§ TRY IT: The whole listing must be printed again without any alteration.
━━━━━━━━━━━━━━━━
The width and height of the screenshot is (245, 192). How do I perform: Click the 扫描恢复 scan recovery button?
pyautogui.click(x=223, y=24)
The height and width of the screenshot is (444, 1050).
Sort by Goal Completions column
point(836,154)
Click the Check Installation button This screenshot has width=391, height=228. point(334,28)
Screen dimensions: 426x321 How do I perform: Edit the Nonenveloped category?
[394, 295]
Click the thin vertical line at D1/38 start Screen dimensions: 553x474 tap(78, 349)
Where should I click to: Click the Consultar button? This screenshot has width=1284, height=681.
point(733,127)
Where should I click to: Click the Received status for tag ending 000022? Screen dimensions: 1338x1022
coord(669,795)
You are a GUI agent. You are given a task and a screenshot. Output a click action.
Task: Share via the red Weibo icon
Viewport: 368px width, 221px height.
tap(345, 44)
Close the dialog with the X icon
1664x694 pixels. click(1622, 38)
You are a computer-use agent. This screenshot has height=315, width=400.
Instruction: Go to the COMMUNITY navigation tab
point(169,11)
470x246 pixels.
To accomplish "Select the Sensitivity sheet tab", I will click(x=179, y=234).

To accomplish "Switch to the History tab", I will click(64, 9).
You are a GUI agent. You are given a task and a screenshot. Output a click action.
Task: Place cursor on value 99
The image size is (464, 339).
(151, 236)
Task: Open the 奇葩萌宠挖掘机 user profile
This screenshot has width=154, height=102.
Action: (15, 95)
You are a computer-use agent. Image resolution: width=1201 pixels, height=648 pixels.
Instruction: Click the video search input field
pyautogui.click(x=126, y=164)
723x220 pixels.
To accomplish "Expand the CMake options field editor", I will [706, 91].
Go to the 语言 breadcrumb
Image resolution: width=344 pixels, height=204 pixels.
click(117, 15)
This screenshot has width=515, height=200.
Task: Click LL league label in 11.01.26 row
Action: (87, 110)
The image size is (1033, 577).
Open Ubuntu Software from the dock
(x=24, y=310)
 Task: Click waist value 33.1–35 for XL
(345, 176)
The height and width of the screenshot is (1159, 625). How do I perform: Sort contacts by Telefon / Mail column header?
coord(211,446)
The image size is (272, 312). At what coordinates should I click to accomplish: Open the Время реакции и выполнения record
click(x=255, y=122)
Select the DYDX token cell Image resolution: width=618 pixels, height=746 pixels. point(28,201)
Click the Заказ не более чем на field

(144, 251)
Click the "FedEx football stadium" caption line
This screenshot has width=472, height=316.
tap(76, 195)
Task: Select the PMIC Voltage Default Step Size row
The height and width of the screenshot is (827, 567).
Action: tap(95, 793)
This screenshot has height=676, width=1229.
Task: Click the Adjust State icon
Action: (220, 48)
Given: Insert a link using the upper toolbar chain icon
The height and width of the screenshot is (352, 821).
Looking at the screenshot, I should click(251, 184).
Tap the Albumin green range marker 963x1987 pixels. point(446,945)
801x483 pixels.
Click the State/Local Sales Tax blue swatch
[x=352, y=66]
━━━━━━━━━━━━━━━━
§ OUTPUT OF THE TASK:
The width and height of the screenshot is (245, 192). How do I perform: Click the 扫描恢复 scan recovery button?
pyautogui.click(x=223, y=24)
The height and width of the screenshot is (444, 1050).
Sort by Goal Completions column
point(836,154)
Click the Check Installation button This screenshot has width=391, height=228. point(334,28)
Screen dimensions: 426x321 How do I perform: Edit the Nonenveloped category?
[394, 295]
Click the thin vertical line at D1/38 start Screen dimensions: 553x474 tap(78, 349)
Where should I click to: Click the Consultar button? This screenshot has width=1284, height=681.
point(733,127)
Where should I click to: Click the Received status for tag ending 000022? Screen dimensions: 1338x1022
coord(669,795)
You are a GUI agent. You are given a task and a screenshot. Output a click action.
Task: Share via the red Weibo icon
Viewport: 368px width, 221px height.
tap(345, 44)
Close the dialog with the X icon
1664x694 pixels. click(1622, 38)
You are a computer-use agent. This screenshot has height=315, width=400.
Instruction: Go to the COMMUNITY navigation tab
point(169,11)
470x246 pixels.
To accomplish "Select the Sensitivity sheet tab", I will click(x=179, y=234).

To accomplish "Switch to the History tab", I will click(64, 9).
You are a GUI agent. You are given a task and a screenshot. Output a click action.
Task: Place cursor on value 99
The image size is (464, 339).
(151, 236)
Task: Open the 奇葩萌宠挖掘机 user profile
This screenshot has width=154, height=102.
Action: (15, 95)
You are a computer-use agent. Image resolution: width=1201 pixels, height=648 pixels.
Instruction: Click the video search input field
pyautogui.click(x=126, y=164)
723x220 pixels.
To accomplish "Expand the CMake options field editor", I will [706, 91].
Go to the 语言 breadcrumb
Image resolution: width=344 pixels, height=204 pixels.
click(117, 15)
This screenshot has width=515, height=200.
Task: Click LL league label in 11.01.26 row
Action: (87, 110)
The image size is (1033, 577).
Open Ubuntu Software from the dock
(x=24, y=310)
 Task: Click waist value 33.1–35 for XL
(345, 176)
The height and width of the screenshot is (1159, 625). How do I perform: Sort contacts by Telefon / Mail column header?
coord(211,446)
The image size is (272, 312). At what coordinates should I click to accomplish: Open the Время реакции и выполнения record
click(x=255, y=122)
Select the DYDX token cell Image resolution: width=618 pixels, height=746 pixels. point(28,201)
Click the Заказ не более чем на field

(144, 251)
Click the "FedEx football stadium" caption line
This screenshot has width=472, height=316.
tap(76, 195)
Task: Select the PMIC Voltage Default Step Size row
The height and width of the screenshot is (827, 567).
Action: tap(95, 793)
This screenshot has height=676, width=1229.
Task: Click the Adjust State icon
Action: (220, 48)
Given: Insert a link using the upper toolbar chain icon
The height and width of the screenshot is (352, 821).
Looking at the screenshot, I should click(251, 184).
Tap the Albumin green range marker 963x1987 pixels. point(446,945)
801x483 pixels.
Click the State/Local Sales Tax blue swatch
[x=352, y=66]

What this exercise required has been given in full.